- **Stated goal**
Could you rewrite the data below with every "screenshot" changed to "screen capture" and everything else left as it is? Omit the pictures from your version.

--*--

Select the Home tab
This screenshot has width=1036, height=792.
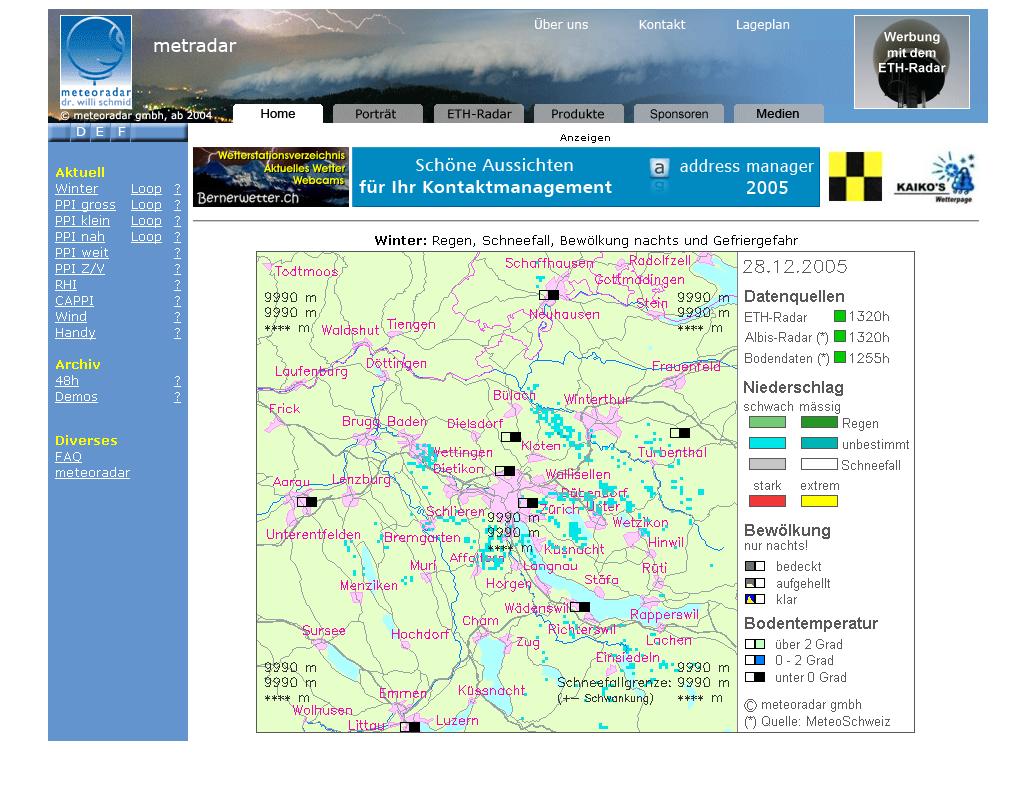tap(277, 114)
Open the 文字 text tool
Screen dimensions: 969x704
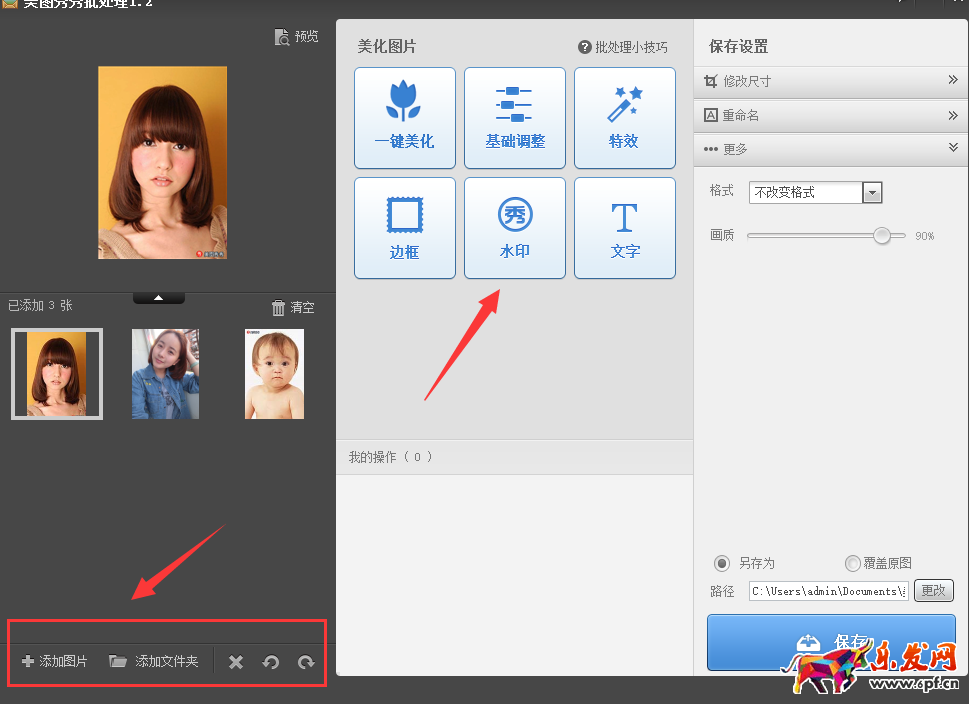[624, 227]
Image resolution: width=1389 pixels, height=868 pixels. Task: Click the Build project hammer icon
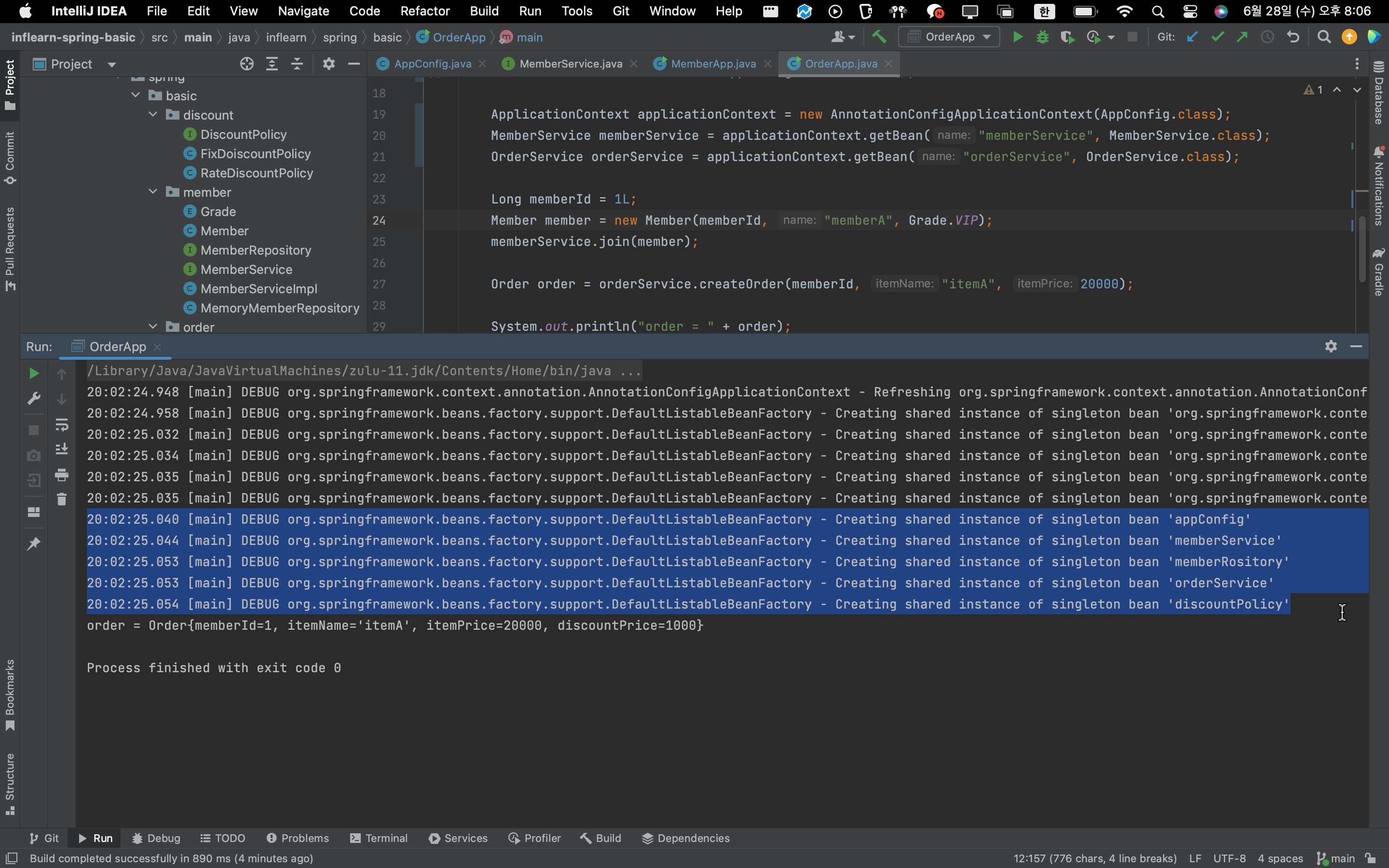(879, 37)
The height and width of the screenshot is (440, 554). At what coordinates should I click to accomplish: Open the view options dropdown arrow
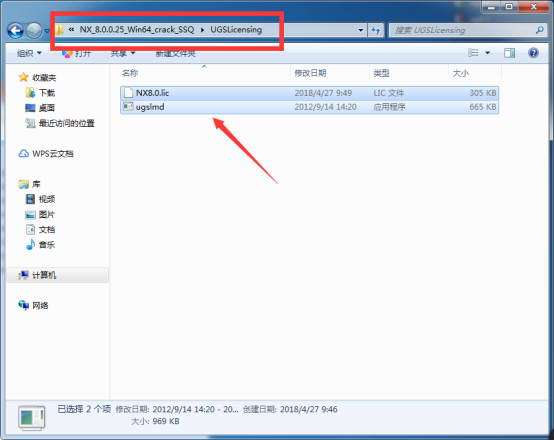coord(488,53)
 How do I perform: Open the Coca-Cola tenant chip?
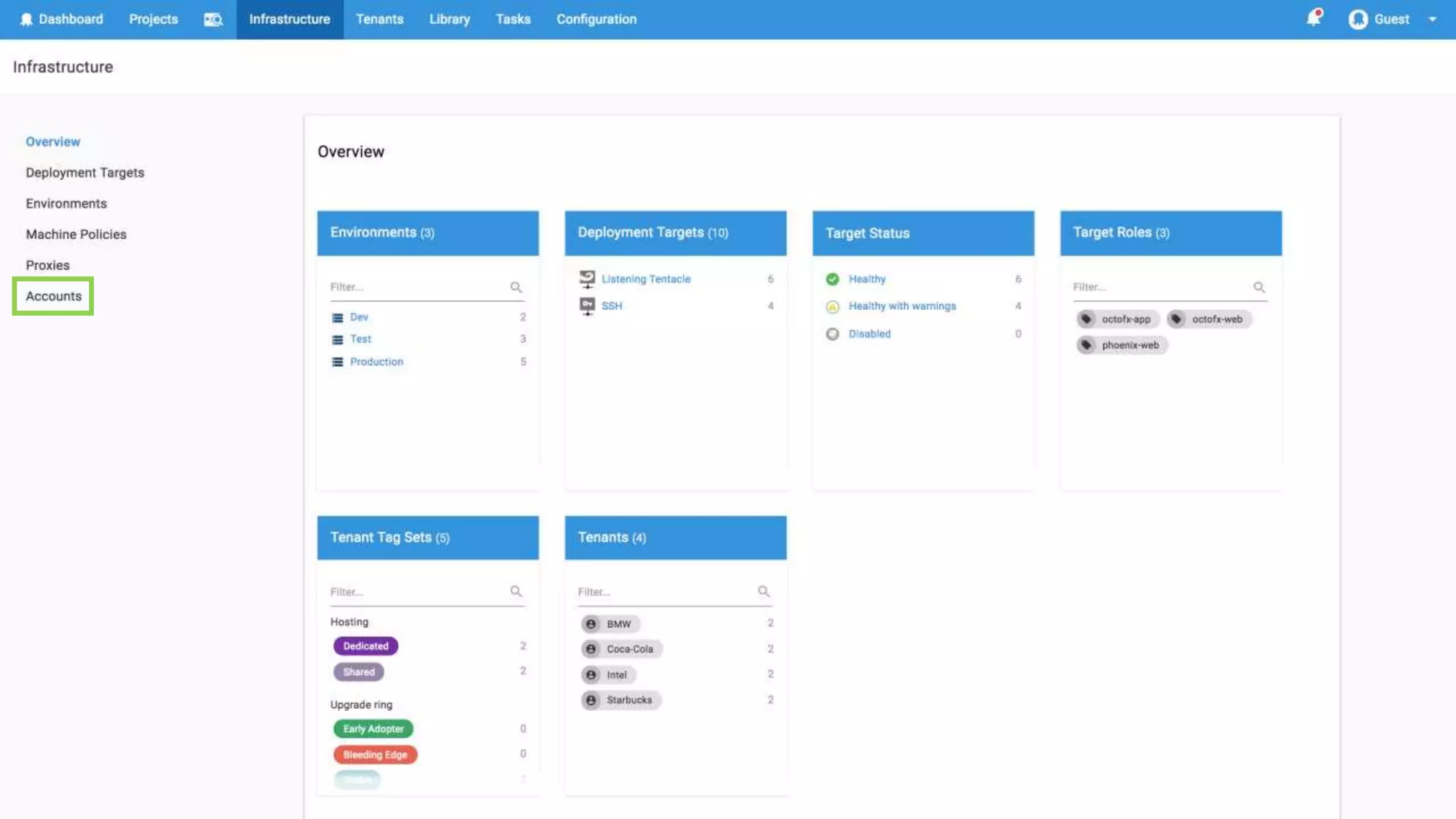pos(622,649)
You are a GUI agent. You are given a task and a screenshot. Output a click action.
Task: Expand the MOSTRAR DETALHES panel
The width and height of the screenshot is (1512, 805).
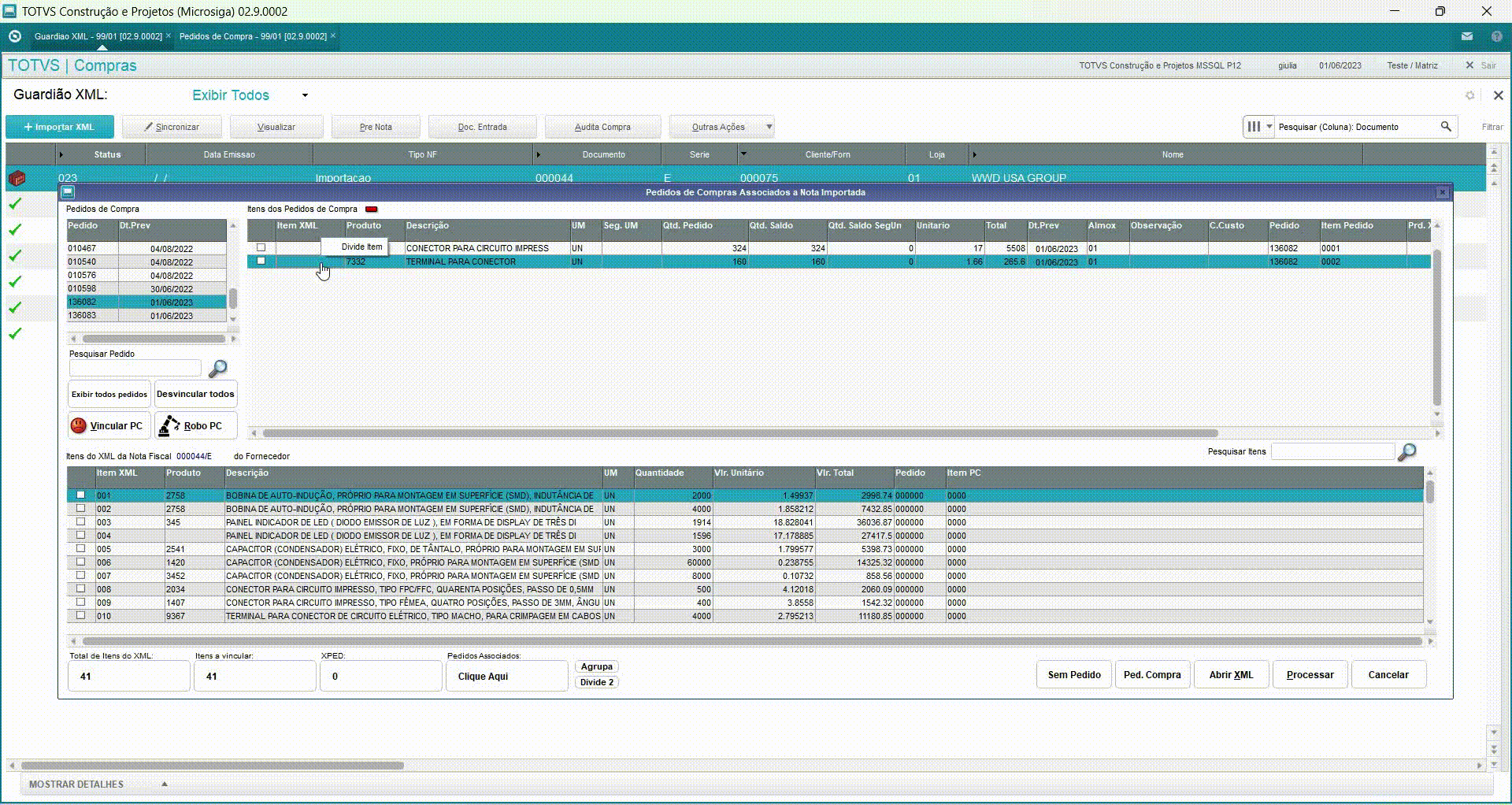point(165,785)
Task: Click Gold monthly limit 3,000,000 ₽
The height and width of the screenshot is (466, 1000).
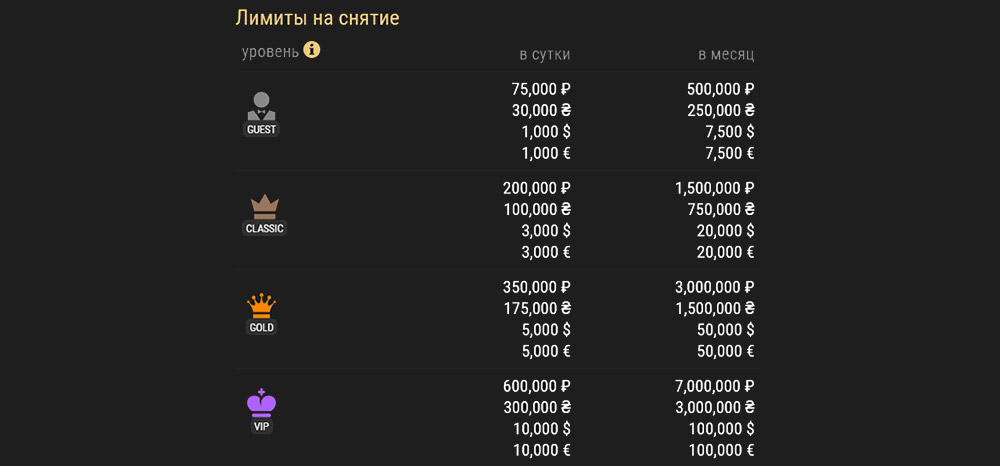Action: pyautogui.click(x=714, y=286)
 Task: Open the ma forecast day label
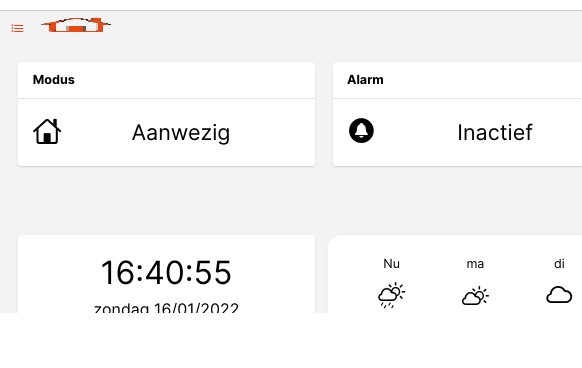coord(475,264)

--*--

- **Answer to the task**
Select the Home tab
This screen capture has width=1036, height=792.
tap(277, 114)
Open the 文字 text tool
Screen dimensions: 969x704
[624, 227]
Image resolution: width=1389 pixels, height=868 pixels. Task: Click the Build project hammer icon
(879, 37)
The height and width of the screen capture is (440, 554). At what coordinates should I click to accomplish: Open the view options dropdown arrow
coord(488,53)
 How do I perform: Open the Coca-Cola tenant chip?
pos(622,649)
You are a GUI agent. You are given a task and a screen capture. Output a click action.
Task: Expand the MOSTRAR DETALHES panel
The width and height of the screen capture is (1512, 805).
point(165,785)
Task: Click Gold monthly limit 3,000,000 ₽
The height and width of the screen capture is (466, 1000).
Action: pyautogui.click(x=714, y=286)
 Task: Open the ma forecast day label
coord(475,264)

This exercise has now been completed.